To young parents who worry about what things are going to be like when their kids turn into (potentially surly) teenagers and stop being those cute little things who show up in photo albums and on homemade family calendars, I always say a variation of the same thing - don't worry; one age is not better than the other, they're just different - both are difficult, for different reasons; but both also have a lot to recommend them. For me, one of the best things has been to enjoy together the kinds of TV shows and movies that we either had to tape, or miss entirely altogether, when they were wee ones.
In the past couple of years, we've seen a lot of good-to-great movies together, but I'm pretty sure that we've never tackled one quite as difficult and complicated as "The Tree of Life." To say that Terence Malick's fifth movie in four decades of film-making is ambitious is probably the understatement of the year. As a work of art, it reminds me of The Clash's Sandinista - a work where the artist in question basically says to themselves, to heck with it - damn boundaries and limits; I'm just going to take this thing as far as it takes me, and then we'll see where things end up.

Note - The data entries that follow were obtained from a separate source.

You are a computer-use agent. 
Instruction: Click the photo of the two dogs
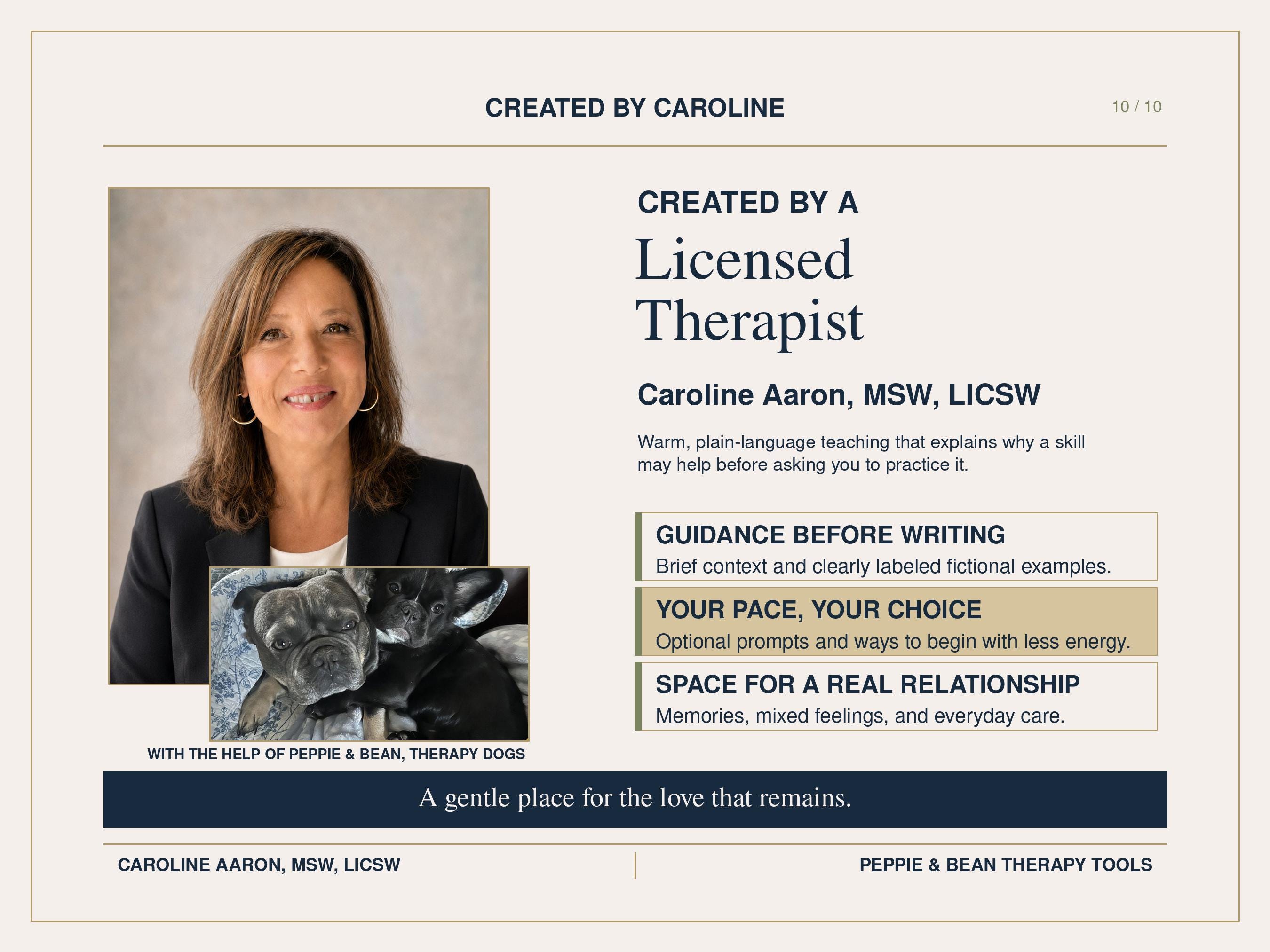click(369, 653)
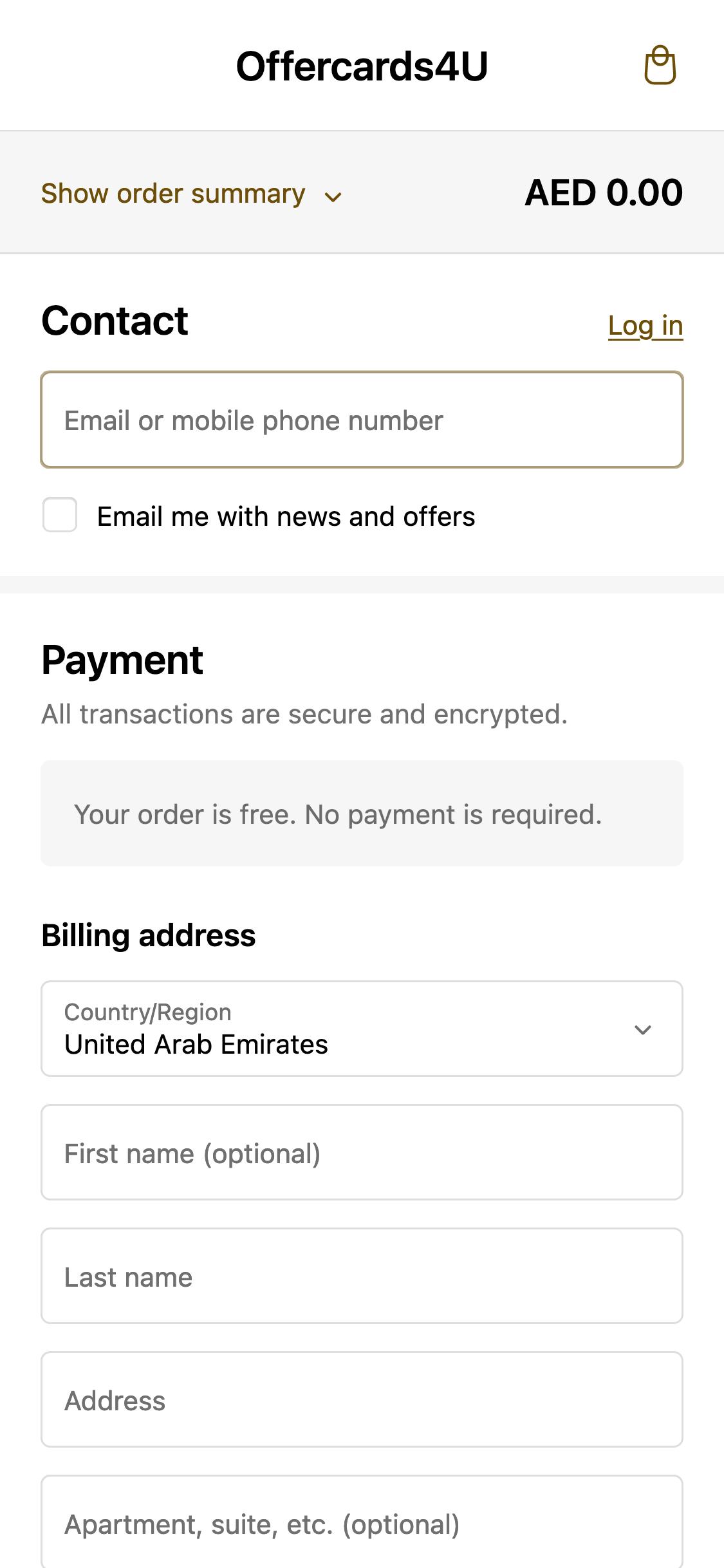
Task: Click the secure and encrypted transactions text
Action: click(304, 714)
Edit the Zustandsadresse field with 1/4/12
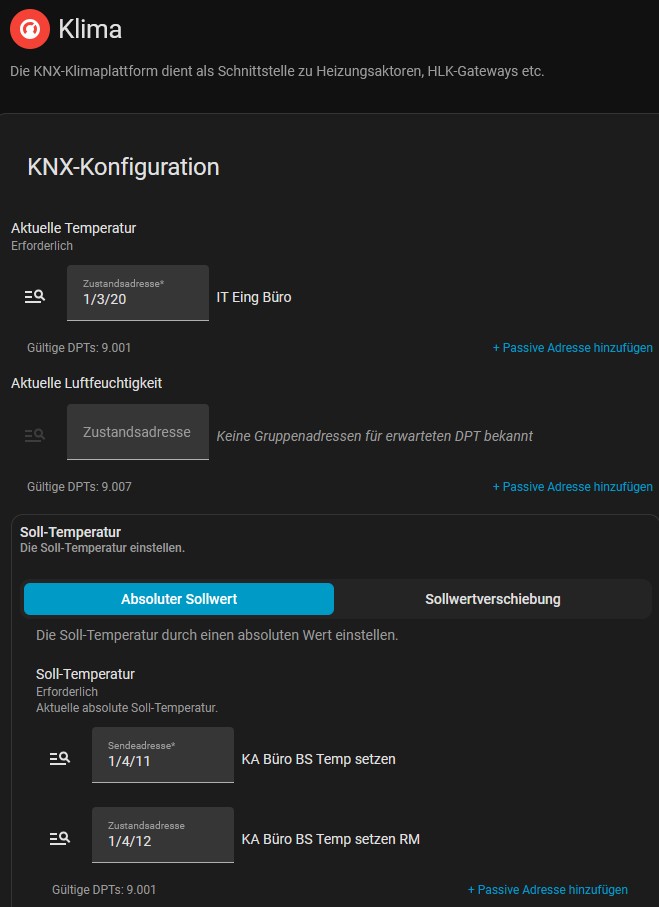 coord(163,835)
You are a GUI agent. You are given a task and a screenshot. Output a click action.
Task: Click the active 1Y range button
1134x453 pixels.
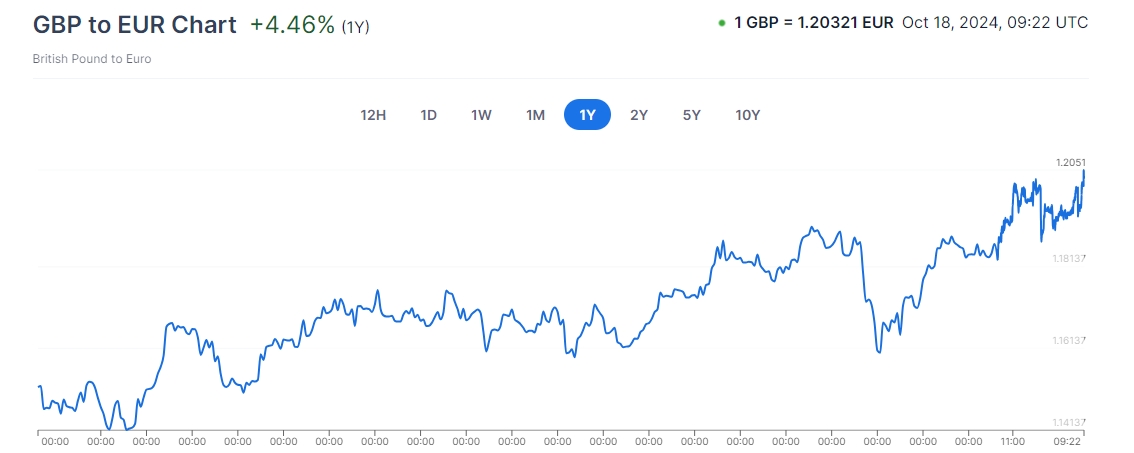pyautogui.click(x=587, y=115)
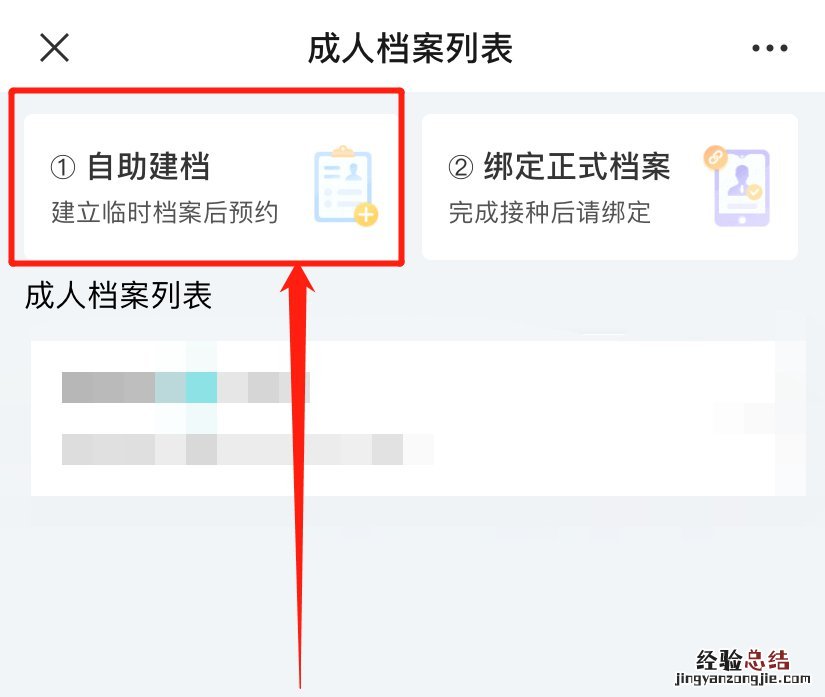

The first thing that shows up on screen is a quote from The Book of Job:
"Where were you when I laid the earth’s foundation...while the morning stars sang together and all the sons of God shouted for joy?"
And that begins a journey that takes us from the beginnings of the universe, the evolution of the cosmos and life on Earth, a brief encounter between two dinosaurs, the story of a family in Waco, Texas in the 1950s, snippets of the modern-day life of a son now grown up, and a denouement which may or may not be Malick's depiction of Heaven itself.
In its scope and sprawl, "The Tree of Life" will cause many to think of Stanley Kubrick's "2001: A Space Odyssey." I have to admit that I've never quite understood how "2001" came to be considered one of the landmarks of modern-day cinema, but I've never doubted the strength of its individual parts. For me, the whole of Kubrick's film was less than the sum of those parts.
With Malick's film, I think the opposite may be true - there are pieces of the film that fail to hit lofty heights, but blended together I think they result in a very moving whole. And thanks for that goes to the most important section of the film, that which tells the story of the young family growing up in Waco, Texas. The big star in this section is Brad Pitt as the father who has been disappointed by life, and is loving with his sons one moment while being barely able to conceal his frustrations and failures in another. But the performance that people will remember 50 years from now may very well be that of Hunter McCracken, who plays the oldest of three sons at an age where he is just beginning to figure out exactly how confusing life can be. How good is McCracken? Let's put it this way - I would say the gold standard for child performances in a movie is represented by Mary Badham in To Kill a Mockingbird and River Phoenix in Stand by Me. And this performance, at first blush, seems to me to be just as good as those two.
Sean Penn plays Jack as a grown-up, and while his scenes are brilliant from a cinematic point of view, as drama they don't come close to meeting the standard of the 1950s scenes. But you have to give Penn credit, because he does lend some emotional authenticity to the character, and it had to be painfully clear to him that his scenes were really little more than a vehicle by which to examine his memories of what things were like growing up.
It's not a movie for everyone, but it's well worth seeing and thinking about.